The genesis of his partnership with Ford was a guest lecture she gave in one of his graduate courses at UVA. He took a mathematical equation she had used to describe the trajectory of chemotaxis and converted it into audible signals. As a musician and composer, he often uses data in his work — as composers have done since at least since the 1940s, he said. Now he wants to flip the relationship.

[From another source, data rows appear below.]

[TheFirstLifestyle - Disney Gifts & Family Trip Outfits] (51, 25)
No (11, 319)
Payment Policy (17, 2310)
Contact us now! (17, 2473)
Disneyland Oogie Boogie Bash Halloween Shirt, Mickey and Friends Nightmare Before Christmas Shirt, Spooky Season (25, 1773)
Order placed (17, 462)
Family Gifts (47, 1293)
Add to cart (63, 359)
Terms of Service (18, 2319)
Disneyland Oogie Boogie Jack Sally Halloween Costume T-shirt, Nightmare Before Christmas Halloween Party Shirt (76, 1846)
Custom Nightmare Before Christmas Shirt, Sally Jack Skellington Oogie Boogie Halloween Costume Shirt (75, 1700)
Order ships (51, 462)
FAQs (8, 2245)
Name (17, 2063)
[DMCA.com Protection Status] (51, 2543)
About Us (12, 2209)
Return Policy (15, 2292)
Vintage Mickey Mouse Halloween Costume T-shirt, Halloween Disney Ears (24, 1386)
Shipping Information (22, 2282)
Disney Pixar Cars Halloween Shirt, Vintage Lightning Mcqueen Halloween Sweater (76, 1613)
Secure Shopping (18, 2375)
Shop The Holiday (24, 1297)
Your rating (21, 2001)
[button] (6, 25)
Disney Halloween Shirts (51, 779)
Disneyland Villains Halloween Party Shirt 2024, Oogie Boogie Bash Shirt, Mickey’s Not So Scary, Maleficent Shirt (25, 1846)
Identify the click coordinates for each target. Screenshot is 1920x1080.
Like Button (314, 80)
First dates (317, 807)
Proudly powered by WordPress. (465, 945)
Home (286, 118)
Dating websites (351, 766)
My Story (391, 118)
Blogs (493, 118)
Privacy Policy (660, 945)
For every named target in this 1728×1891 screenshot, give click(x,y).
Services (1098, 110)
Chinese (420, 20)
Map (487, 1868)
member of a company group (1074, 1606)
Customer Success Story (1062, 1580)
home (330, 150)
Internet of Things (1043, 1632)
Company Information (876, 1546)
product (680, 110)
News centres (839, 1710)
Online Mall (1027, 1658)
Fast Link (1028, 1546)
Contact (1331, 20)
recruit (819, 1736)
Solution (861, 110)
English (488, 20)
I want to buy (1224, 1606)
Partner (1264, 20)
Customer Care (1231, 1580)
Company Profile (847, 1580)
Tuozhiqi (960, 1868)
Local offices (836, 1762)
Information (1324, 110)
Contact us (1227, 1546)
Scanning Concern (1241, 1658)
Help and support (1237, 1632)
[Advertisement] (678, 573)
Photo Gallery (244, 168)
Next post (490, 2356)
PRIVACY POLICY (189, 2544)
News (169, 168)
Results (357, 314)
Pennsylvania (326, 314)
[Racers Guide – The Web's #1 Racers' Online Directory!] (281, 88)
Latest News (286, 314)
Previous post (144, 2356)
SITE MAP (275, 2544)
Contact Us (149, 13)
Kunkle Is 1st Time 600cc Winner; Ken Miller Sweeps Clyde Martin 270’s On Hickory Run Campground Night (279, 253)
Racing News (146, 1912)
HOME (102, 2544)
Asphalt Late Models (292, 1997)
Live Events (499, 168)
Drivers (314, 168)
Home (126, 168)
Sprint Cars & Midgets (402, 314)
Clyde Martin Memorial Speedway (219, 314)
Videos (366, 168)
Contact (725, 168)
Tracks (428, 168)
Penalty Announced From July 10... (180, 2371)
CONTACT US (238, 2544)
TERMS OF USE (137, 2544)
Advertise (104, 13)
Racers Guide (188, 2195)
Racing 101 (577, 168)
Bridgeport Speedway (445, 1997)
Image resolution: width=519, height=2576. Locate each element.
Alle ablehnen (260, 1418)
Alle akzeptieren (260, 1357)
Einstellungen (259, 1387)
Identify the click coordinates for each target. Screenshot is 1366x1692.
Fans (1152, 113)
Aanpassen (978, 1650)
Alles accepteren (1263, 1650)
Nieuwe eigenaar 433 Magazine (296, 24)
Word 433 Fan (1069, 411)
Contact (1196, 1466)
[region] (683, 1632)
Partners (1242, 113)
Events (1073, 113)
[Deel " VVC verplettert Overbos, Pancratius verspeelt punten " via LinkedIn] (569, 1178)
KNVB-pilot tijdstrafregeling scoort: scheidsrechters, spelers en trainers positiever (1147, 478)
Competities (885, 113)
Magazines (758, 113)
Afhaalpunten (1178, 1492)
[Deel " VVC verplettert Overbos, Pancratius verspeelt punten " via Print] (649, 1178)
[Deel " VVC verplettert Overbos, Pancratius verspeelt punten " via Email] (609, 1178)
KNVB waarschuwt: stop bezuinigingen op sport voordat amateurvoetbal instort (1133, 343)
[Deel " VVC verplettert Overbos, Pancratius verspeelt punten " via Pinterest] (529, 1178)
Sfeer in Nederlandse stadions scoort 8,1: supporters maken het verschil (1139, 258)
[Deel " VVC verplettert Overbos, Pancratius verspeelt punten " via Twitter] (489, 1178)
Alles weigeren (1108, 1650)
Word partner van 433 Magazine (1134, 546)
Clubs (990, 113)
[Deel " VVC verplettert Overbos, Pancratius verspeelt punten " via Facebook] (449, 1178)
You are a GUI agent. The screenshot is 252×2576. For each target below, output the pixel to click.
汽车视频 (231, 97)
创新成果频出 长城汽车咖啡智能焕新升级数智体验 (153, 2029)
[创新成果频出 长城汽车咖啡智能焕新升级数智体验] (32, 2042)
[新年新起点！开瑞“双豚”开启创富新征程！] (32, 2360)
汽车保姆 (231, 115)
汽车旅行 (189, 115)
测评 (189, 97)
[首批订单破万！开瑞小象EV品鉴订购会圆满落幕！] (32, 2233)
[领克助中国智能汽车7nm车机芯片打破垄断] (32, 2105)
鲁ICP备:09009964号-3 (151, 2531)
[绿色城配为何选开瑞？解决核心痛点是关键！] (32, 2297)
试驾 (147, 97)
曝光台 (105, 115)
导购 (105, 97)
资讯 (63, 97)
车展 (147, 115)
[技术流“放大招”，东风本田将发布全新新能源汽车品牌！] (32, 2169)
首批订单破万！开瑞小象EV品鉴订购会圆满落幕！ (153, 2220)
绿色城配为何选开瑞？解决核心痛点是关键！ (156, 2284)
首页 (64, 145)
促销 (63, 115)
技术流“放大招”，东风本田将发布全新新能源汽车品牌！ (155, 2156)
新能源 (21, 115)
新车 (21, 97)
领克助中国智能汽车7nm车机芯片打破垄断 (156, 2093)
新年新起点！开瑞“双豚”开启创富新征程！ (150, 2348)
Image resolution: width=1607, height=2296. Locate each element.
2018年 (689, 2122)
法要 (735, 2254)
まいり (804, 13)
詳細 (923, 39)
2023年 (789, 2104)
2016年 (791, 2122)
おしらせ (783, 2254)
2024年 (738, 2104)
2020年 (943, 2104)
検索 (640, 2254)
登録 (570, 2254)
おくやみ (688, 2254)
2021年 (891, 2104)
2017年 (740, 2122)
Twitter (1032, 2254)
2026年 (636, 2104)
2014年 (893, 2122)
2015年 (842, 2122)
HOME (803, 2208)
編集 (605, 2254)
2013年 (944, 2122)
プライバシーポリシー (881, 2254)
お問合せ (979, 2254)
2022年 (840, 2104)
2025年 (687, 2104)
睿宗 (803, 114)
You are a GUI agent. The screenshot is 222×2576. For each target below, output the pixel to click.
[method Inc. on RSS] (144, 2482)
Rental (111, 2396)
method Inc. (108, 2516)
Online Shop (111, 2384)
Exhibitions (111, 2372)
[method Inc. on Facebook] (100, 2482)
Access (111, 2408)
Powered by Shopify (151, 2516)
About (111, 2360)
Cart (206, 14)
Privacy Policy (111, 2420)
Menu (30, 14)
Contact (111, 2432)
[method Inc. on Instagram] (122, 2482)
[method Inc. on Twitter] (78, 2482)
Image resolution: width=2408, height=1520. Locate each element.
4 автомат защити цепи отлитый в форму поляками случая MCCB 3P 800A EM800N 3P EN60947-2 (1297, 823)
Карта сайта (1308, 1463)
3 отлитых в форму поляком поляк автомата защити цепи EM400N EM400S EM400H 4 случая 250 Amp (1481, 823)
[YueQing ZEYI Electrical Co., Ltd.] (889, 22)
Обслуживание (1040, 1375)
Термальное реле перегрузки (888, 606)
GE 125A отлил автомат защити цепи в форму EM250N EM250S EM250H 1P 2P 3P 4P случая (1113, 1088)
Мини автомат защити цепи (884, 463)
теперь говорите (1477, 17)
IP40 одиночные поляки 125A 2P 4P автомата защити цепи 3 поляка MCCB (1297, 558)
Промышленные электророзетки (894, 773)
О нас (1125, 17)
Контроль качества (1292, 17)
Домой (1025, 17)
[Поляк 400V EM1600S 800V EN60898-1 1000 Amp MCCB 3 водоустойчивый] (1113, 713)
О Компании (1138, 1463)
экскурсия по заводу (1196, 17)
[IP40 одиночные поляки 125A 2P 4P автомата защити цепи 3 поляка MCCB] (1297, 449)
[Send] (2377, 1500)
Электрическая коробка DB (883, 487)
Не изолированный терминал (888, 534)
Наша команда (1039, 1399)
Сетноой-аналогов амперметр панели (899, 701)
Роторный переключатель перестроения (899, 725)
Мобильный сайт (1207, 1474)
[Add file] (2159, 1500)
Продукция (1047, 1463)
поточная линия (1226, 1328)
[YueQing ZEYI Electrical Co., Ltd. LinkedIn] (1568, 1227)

“I have always wanted to work with scientists, and this gave me the opportunity to do it in a way that I can contribute something. I want this research to be about the science and to show how musical processes can be used in disciplines other than music,” Tfirn said. “This idea of representing data in sound seems to finally have broken out of music and caught the interest of the science world. Hopefully, it will continue to develop and allow musicians to engage in interesting science research and come up with clever ways of looking at the results.”

“That’s what has me so wound up about this project,” Ford said. “Let’s think about how we can sonify data to understand, for example, certain aspects of biological systems. We’re doing this to encourage the broader research community to consider mapping data to sound rather than, or in addition to, a visual image, and discover what we can learn from it.”